Abstract

The theory of revenue transparency is simple. If the public knows what payments are made to its government from the oil, gas and mineral extracting companies, then they can hold the government more accountable in their spending. Revenue transparency is important in building trust, and for strengthening good governance and accountability in order to mitigate the risk of misappropriation of public funds. In this article, Peter Rees, Legal Director of Royal Dutch Shell, argues that the Extractive Industries Transparency Initiative offers the best and only effective global common alternative to a patchwork of variable and ad hoc national rules to legislate for so-called ‘financial transparency reporting’ in the USA and Europe.
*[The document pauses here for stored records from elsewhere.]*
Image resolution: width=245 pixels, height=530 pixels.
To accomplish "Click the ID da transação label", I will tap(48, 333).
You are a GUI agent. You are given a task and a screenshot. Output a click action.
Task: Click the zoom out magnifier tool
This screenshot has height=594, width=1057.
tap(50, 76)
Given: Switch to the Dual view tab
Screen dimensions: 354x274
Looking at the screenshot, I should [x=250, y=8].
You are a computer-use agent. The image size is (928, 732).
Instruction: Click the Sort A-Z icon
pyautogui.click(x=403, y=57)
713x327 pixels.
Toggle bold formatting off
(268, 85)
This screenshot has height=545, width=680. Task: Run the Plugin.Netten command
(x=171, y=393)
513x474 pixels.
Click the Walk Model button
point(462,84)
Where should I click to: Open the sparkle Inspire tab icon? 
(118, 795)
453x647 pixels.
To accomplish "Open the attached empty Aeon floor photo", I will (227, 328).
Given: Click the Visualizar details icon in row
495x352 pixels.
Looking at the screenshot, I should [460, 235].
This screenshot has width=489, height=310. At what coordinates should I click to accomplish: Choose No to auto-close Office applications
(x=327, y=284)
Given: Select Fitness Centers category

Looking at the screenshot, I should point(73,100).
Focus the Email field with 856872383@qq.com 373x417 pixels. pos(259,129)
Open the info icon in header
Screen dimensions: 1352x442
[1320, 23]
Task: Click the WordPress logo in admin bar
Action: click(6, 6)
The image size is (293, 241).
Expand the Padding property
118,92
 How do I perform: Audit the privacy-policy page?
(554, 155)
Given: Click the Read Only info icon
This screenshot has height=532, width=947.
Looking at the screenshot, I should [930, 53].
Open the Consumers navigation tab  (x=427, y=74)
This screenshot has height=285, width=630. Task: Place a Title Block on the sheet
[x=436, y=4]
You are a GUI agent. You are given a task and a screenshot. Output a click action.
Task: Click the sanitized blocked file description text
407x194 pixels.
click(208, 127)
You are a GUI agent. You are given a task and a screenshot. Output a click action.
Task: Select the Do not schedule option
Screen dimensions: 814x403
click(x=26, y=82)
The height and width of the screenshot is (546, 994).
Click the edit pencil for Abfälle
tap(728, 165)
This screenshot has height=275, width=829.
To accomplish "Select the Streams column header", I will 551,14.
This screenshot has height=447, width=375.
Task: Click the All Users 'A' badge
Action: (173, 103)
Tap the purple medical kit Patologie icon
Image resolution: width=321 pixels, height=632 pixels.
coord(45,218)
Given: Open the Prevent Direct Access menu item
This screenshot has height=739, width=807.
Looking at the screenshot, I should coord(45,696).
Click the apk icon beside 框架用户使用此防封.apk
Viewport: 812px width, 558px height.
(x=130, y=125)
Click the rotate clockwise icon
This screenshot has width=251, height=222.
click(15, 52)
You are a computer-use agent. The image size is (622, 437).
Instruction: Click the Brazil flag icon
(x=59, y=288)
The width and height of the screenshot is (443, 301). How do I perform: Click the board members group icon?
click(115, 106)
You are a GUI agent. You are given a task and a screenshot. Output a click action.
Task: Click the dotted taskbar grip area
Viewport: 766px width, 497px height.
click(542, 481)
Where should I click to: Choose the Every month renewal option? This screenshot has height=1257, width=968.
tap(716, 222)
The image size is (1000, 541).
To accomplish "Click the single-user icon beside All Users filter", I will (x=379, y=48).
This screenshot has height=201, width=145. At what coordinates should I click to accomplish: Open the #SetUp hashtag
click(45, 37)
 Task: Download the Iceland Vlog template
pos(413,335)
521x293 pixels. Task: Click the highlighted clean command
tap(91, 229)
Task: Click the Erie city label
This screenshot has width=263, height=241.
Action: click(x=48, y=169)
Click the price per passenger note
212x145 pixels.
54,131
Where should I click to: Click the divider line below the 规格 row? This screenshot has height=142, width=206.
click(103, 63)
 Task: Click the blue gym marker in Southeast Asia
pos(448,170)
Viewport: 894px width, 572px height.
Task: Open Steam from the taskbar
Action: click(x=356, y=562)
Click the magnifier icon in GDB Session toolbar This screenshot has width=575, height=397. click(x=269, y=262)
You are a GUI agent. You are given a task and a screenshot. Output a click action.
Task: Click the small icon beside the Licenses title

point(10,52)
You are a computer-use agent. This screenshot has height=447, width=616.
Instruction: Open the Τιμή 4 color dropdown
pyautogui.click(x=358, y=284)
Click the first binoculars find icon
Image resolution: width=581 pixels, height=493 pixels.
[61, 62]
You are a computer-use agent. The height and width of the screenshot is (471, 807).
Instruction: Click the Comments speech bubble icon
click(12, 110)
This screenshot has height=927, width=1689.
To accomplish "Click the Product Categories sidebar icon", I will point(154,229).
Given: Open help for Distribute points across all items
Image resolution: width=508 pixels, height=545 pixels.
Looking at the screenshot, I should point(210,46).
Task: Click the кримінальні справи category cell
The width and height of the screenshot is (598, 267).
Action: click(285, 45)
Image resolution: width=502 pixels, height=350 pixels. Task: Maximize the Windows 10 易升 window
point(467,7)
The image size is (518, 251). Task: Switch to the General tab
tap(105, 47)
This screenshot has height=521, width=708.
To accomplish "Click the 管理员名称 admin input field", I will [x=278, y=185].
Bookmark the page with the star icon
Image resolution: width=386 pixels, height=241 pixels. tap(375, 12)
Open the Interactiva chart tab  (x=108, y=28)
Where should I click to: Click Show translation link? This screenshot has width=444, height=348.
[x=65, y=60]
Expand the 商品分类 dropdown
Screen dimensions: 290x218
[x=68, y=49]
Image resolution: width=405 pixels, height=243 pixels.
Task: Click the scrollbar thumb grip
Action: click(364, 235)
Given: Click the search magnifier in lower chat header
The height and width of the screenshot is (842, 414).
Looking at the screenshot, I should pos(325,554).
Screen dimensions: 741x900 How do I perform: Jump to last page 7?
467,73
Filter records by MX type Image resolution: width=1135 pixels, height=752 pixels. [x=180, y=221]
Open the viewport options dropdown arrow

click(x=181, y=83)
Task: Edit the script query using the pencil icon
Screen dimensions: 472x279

This issue is urgent because the EU Accounting Directive includes legislation that was drafted to create ‘equivalence’ with the now defunct Securities Exchange Commission (SEC) rules promulgated under section 1504 of the Dodd–Frank Financial Regulation Act, which has been adopted by the European Parliament and which now awaits implementation into national law in all Member States. He further argues that as it stands, the USA and EU legislation will not remedy the issue of the ‘resource curse’, will not provide adequate revenue transparency and will not reduce corruption. What it will do is cause competitive harm to the companies that are subject to the legislation and may also, somewhat counter-intuitively, create the potential for increasing corruption within the bidding process for extractive rights.